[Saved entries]
::::::::::

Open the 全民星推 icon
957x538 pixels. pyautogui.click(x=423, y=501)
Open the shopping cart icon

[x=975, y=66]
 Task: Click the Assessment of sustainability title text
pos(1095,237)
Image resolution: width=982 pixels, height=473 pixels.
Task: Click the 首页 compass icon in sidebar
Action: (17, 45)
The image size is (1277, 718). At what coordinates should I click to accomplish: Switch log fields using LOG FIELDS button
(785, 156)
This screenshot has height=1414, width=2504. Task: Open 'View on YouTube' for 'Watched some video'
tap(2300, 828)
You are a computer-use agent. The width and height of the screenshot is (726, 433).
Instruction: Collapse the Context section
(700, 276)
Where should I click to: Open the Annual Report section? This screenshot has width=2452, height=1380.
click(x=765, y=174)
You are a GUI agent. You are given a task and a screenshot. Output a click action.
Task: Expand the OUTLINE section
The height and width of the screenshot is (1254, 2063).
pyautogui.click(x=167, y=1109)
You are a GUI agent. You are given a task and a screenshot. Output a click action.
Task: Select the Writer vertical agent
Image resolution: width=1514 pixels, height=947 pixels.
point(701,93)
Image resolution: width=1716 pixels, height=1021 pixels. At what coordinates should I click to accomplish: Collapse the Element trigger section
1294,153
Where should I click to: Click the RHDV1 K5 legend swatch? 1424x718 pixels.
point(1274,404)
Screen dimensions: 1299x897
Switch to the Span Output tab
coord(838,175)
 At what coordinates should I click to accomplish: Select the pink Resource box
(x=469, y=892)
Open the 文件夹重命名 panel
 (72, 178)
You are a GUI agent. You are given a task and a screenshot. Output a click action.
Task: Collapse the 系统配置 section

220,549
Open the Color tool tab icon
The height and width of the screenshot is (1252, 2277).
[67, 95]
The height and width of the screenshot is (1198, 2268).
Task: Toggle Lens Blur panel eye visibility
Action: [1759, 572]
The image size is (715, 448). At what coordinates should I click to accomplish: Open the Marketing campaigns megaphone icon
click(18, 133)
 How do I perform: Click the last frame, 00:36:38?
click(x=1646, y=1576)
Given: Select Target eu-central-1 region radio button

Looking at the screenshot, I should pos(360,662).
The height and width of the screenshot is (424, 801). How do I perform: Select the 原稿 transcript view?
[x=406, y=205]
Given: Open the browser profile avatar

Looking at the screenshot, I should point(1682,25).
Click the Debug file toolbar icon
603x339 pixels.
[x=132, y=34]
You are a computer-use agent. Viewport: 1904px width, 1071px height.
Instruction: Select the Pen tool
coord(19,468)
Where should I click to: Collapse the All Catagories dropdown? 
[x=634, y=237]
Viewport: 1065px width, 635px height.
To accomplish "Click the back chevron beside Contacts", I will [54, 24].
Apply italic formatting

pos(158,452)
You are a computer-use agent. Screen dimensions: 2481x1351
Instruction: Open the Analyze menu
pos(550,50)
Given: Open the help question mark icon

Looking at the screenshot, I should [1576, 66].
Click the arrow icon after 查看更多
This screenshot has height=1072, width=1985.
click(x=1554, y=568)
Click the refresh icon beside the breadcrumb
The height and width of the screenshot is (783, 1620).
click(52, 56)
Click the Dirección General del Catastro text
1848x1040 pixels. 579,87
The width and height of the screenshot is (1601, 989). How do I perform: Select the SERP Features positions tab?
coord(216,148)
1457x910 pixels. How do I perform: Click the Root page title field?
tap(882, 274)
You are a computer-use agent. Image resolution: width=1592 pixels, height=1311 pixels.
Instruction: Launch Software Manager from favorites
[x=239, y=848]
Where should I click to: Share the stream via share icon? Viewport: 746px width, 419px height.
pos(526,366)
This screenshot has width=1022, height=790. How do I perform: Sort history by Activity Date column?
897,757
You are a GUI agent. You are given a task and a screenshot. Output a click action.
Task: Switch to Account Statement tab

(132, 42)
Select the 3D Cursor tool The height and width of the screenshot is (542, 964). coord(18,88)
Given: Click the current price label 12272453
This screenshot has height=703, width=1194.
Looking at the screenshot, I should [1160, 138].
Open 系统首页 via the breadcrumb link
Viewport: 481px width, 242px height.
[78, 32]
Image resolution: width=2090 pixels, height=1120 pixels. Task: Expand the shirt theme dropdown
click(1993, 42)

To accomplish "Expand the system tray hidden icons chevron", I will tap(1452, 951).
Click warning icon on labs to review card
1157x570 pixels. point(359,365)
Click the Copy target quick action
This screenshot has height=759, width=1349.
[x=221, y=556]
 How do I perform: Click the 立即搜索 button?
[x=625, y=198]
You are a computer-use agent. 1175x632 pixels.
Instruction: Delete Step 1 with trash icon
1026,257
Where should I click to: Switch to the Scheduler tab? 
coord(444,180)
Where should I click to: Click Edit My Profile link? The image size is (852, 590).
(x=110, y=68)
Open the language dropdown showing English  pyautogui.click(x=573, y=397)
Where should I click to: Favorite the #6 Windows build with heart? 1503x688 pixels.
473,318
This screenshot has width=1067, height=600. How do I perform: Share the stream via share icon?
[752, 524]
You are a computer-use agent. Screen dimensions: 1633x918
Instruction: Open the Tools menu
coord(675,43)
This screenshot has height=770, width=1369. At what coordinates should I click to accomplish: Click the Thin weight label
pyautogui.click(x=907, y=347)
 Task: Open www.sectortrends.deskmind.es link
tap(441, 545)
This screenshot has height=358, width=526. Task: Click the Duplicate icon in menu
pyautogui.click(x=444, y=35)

::::::::::

- [Task]
What is needed is an exact transcription of every record above.

- [Task answer]
Open the 全民星推 icon
957x538 pixels. pyautogui.click(x=423, y=501)
Open the shopping cart icon

[x=975, y=66]
 Task: Click the Assessment of sustainability title text
pos(1095,237)
Image resolution: width=982 pixels, height=473 pixels.
Task: Click the 首页 compass icon in sidebar
Action: (17, 45)
The image size is (1277, 718). At what coordinates should I click to accomplish: Switch log fields using LOG FIELDS button
(785, 156)
This screenshot has height=1414, width=2504. Task: Open 'View on YouTube' for 'Watched some video'
tap(2300, 828)
You are a computer-use agent. The width and height of the screenshot is (726, 433).
Instruction: Collapse the Context section
(700, 276)
Where should I click to: Open the Annual Report section? This screenshot has width=2452, height=1380.
click(x=765, y=174)
You are a GUI agent. You are given a task and a screenshot. Output a click action.
Task: Expand the OUTLINE section
The height and width of the screenshot is (1254, 2063).
pyautogui.click(x=167, y=1109)
You are a GUI agent. You are given a task and a screenshot. Output a click action.
Task: Select the Writer vertical agent
Image resolution: width=1514 pixels, height=947 pixels.
point(701,93)
Image resolution: width=1716 pixels, height=1021 pixels. At what coordinates should I click to accomplish: Collapse the Element trigger section
1294,153
Where should I click to: Click the RHDV1 K5 legend swatch? 1424x718 pixels.
point(1274,404)
Screen dimensions: 1299x897
Switch to the Span Output tab
coord(838,175)
 At what coordinates should I click to accomplish: Select the pink Resource box
(x=469, y=892)
Open the 文件夹重命名 panel
 (72, 178)
You are a GUI agent. You are given a task and a screenshot. Output a click action.
Task: Collapse the 系统配置 section

220,549
Open the Color tool tab icon
The height and width of the screenshot is (1252, 2277).
[67, 95]
The height and width of the screenshot is (1198, 2268).
Task: Toggle Lens Blur panel eye visibility
Action: [1759, 572]
The image size is (715, 448). At what coordinates should I click to accomplish: Open the Marketing campaigns megaphone icon
click(18, 133)
 How do I perform: Click the last frame, 00:36:38?
click(x=1646, y=1576)
Given: Select Target eu-central-1 region radio button

Looking at the screenshot, I should pos(360,662).
The height and width of the screenshot is (424, 801). How do I perform: Select the 原稿 transcript view?
[x=406, y=205]
Given: Open the browser profile avatar

Looking at the screenshot, I should point(1682,25).
Click the Debug file toolbar icon
603x339 pixels.
[x=132, y=34]
You are a computer-use agent. Viewport: 1904px width, 1071px height.
Instruction: Select the Pen tool
coord(19,468)
Where should I click to: Collapse the All Catagories dropdown? 
[x=634, y=237]
Viewport: 1065px width, 635px height.
To accomplish "Click the back chevron beside Contacts", I will [54, 24].
Apply italic formatting

pos(158,452)
You are a computer-use agent. Screen dimensions: 2481x1351
Instruction: Open the Analyze menu
pos(550,50)
Given: Open the help question mark icon

Looking at the screenshot, I should [1576, 66].
Click the arrow icon after 查看更多
This screenshot has height=1072, width=1985.
click(x=1554, y=568)
Click the refresh icon beside the breadcrumb
The height and width of the screenshot is (783, 1620).
click(52, 56)
Click the Dirección General del Catastro text
1848x1040 pixels. 579,87
The width and height of the screenshot is (1601, 989). How do I perform: Select the SERP Features positions tab?
coord(216,148)
1457x910 pixels. How do I perform: Click the Root page title field?
tap(882, 274)
You are a computer-use agent. Image resolution: width=1592 pixels, height=1311 pixels.
Instruction: Launch Software Manager from favorites
[x=239, y=848]
Where should I click to: Share the stream via share icon? Viewport: 746px width, 419px height.
pos(526,366)
This screenshot has width=1022, height=790. How do I perform: Sort history by Activity Date column?
897,757
You are a GUI agent. You are given a task and a screenshot. Output a click action.
Task: Switch to Account Statement tab

(132, 42)
Select the 3D Cursor tool The height and width of the screenshot is (542, 964). coord(18,88)
Given: Click the current price label 12272453
This screenshot has height=703, width=1194.
Looking at the screenshot, I should [1160, 138].
Open 系统首页 via the breadcrumb link
Viewport: 481px width, 242px height.
[78, 32]
Image resolution: width=2090 pixels, height=1120 pixels. Task: Expand the shirt theme dropdown
click(1993, 42)

To accomplish "Expand the system tray hidden icons chevron", I will tap(1452, 951).
Click warning icon on labs to review card
1157x570 pixels. point(359,365)
Click the Copy target quick action
This screenshot has height=759, width=1349.
[x=221, y=556]
 How do I perform: Click the 立即搜索 button?
[x=625, y=198]
You are a computer-use agent. 1175x632 pixels.
Instruction: Delete Step 1 with trash icon
1026,257
Where should I click to: Switch to the Scheduler tab? 
coord(444,180)
Where should I click to: Click Edit My Profile link? The image size is (852, 590).
(x=110, y=68)
Open the language dropdown showing English  pyautogui.click(x=573, y=397)
Where should I click to: Favorite the #6 Windows build with heart? 1503x688 pixels.
473,318
This screenshot has width=1067, height=600. How do I perform: Share the stream via share icon?
[752, 524]
You are a computer-use agent. Screen dimensions: 1633x918
Instruction: Open the Tools menu
coord(675,43)
This screenshot has height=770, width=1369. At what coordinates should I click to accomplish: Click the Thin weight label
pyautogui.click(x=907, y=347)
 Task: Open www.sectortrends.deskmind.es link
tap(441, 545)
This screenshot has height=358, width=526. Task: Click the Duplicate icon in menu
pyautogui.click(x=444, y=35)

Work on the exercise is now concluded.